GOAL ->
Express the lines of the data as a JSON list of strings, one string per line, leaving out blank lines.

Collected data
** begin **
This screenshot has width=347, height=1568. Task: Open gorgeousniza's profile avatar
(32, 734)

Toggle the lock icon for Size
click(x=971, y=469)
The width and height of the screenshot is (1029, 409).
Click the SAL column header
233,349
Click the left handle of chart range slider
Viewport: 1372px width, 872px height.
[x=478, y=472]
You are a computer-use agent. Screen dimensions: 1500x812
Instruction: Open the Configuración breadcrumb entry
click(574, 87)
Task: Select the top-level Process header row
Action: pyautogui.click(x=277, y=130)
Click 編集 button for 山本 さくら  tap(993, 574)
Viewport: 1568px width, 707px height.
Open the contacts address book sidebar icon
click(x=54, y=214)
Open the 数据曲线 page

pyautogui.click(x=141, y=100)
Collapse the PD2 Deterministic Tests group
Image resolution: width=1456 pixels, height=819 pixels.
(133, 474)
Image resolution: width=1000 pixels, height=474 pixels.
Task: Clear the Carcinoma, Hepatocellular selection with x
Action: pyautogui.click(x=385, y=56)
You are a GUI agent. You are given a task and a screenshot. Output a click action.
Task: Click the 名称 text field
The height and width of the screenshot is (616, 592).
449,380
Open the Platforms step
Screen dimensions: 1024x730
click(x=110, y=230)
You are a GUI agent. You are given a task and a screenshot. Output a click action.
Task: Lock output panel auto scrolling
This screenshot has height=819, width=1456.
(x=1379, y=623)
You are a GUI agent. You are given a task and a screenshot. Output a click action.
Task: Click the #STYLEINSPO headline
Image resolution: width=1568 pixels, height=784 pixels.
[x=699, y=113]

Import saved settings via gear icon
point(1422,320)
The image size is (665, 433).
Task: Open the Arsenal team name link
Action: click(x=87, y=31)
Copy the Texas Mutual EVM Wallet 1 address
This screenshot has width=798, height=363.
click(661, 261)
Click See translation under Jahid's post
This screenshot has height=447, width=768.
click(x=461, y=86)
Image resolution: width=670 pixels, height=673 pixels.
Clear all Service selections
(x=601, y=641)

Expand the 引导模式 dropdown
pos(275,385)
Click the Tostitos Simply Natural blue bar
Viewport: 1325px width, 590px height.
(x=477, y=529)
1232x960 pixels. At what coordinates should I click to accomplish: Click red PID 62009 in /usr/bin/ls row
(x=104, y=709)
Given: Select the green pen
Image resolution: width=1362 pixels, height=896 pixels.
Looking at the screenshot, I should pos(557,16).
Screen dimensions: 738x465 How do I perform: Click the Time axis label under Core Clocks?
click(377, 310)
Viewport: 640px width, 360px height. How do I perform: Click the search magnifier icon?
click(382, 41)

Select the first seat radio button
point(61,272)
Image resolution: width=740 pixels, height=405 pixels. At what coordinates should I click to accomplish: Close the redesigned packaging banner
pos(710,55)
** end **
ANSWER TO THIS EXERCISE ->
[
  "This screenshot has width=347, height=1568. Task: Open gorgeousniza's profile avatar",
  "(32, 734)",
  "Toggle the lock icon for Size",
  "click(x=971, y=469)",
  "The width and height of the screenshot is (1029, 409).",
  "Click the SAL column header",
  "233,349",
  "Click the left handle of chart range slider",
  "Viewport: 1372px width, 872px height.",
  "[x=478, y=472]",
  "You are a computer-use agent. Screen dimensions: 1500x812",
  "Instruction: Open the Configuración breadcrumb entry",
  "click(574, 87)",
  "Task: Select the top-level Process header row",
  "Action: pyautogui.click(x=277, y=130)",
  "Click 編集 button for 山本 さくら  tap(993, 574)",
  "Viewport: 1568px width, 707px height.",
  "Open the contacts address book sidebar icon",
  "click(x=54, y=214)",
  "Open the 数据曲线 page",
  "pyautogui.click(x=141, y=100)",
  "Collapse the PD2 Deterministic Tests group",
  "Image resolution: width=1456 pixels, height=819 pixels.",
  "(133, 474)",
  "Image resolution: width=1000 pixels, height=474 pixels.",
  "Task: Clear the Carcinoma, Hepatocellular selection with x",
  "Action: pyautogui.click(x=385, y=56)",
  "You are a GUI agent. You are given a task and a screenshot. Output a click action.",
  "Task: Click the 名称 text field",
  "The height and width of the screenshot is (616, 592).",
  "449,380",
  "Open the Platforms step",
  "Screen dimensions: 1024x730",
  "click(x=110, y=230)",
  "You are a GUI agent. You are given a task and a screenshot. Output a click action.",
  "Task: Lock output panel auto scrolling",
  "This screenshot has height=819, width=1456.",
  "(x=1379, y=623)",
  "You are a GUI agent. You are given a task and a screenshot. Output a click action.",
  "Task: Click the #STYLEINSPO headline",
  "Image resolution: width=1568 pixels, height=784 pixels.",
  "[x=699, y=113]",
  "Import saved settings via gear icon",
  "point(1422,320)",
  "The image size is (665, 433).",
  "Task: Open the Arsenal team name link",
  "Action: click(x=87, y=31)",
  "Copy the Texas Mutual EVM Wallet 1 address",
  "This screenshot has width=798, height=363.",
  "click(661, 261)",
  "Click See translation under Jahid's post",
  "This screenshot has height=447, width=768.",
  "click(x=461, y=86)",
  "Image resolution: width=670 pixels, height=673 pixels.",
  "Clear all Service selections",
  "(x=601, y=641)",
  "Expand the 引导模式 dropdown",
  "pos(275,385)",
  "Click the Tostitos Simply Natural blue bar",
  "Viewport: 1325px width, 590px height.",
  "(x=477, y=529)",
  "1232x960 pixels. At what coordinates should I click to accomplish: Click red PID 62009 in /usr/bin/ls row",
  "(x=104, y=709)",
  "Given: Select the green pen",
  "Image resolution: width=1362 pixels, height=896 pixels.",
  "Looking at the screenshot, I should pos(557,16).",
  "Screen dimensions: 738x465 How do I perform: Click the Time axis label under Core Clocks?",
  "click(377, 310)",
  "Viewport: 640px width, 360px height. How do I perform: Click the search magnifier icon?",
  "click(382, 41)",
  "Select the first seat radio button",
  "point(61,272)",
  "Image resolution: width=740 pixels, height=405 pixels. At what coordinates should I click to accomplish: Close the redesigned packaging banner",
  "pos(710,55)"
]